The country said that it accepted tenders for none of the 7% bonds due 2008, $3.99 million of 7 7/8% bonds due 2008, $270,000 of 7 7/8% bonds due 2009, $2 million of 7¼% bonds due 2009, $528,000 of 8¾% bonds due 2010, $80.8 million of 7¼% bonds due 2011, $1.97 million of 8 3/8% bonds due 2011, $1.6 million of 7 5/8% bonds, €3.13 million of 7% bonds due 2011 and €14.01 million of bonds due 2012.

The total outstanding principal amount of international bonds was equivalent to $436 million, and the total outstanding principal amount of local bonds was equivalent to $1.55 billion.

Uruguay said it could choose to prorate one or more series of bonds if the total principal amount of bonds tendered exceeded the equivalent of $200 million.
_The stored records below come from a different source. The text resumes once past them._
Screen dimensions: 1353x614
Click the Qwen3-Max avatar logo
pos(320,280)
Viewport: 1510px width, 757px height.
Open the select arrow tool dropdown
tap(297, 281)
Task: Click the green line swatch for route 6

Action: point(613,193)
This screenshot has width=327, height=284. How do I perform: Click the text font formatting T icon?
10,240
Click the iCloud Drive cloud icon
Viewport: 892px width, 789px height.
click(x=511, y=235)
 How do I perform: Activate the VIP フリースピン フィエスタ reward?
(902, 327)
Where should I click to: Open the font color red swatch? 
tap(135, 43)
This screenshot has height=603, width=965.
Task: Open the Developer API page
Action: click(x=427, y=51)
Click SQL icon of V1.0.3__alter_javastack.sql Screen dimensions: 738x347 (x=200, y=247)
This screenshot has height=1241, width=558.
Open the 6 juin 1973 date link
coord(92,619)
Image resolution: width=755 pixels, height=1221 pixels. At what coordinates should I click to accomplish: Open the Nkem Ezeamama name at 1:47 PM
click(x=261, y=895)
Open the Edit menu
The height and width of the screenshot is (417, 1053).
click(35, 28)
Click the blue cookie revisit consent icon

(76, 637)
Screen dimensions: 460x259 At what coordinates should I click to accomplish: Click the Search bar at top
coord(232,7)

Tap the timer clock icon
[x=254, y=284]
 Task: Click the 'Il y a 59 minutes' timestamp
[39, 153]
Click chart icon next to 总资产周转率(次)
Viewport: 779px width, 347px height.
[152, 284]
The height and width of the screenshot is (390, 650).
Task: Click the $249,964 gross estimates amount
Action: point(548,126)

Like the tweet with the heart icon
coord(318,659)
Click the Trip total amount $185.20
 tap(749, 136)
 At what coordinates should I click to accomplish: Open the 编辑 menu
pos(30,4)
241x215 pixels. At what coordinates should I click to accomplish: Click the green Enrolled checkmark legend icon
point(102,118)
The payout for each series of international bonds will be determined using the dollar swap rate or euro swap rate, as applicable, plus a fixed spread of 25 basis points for the 7% bonds due 2008, 30 bps for the 7 7/8% bonds due 2008, 40 bps for the 7 7/8% bonds due 2009, 50 bps for the 7¼% bonds due 2009, 80 bps for the 8¾% bonds due 2010, 85 bps for the 7¼% bonds due 2011, 90 bps for the 8 3/8% bonds due 2011 and 7 5/8% bonds due 2012, 95 bps for the 7% bonds due 2011 and 90 bps for the 7% bonds due 2012.

The offer ended at 1 p.m. ET on Dec. 7.

Settlement is expected to occur on Dec. 17. The offer began on Dec. 3.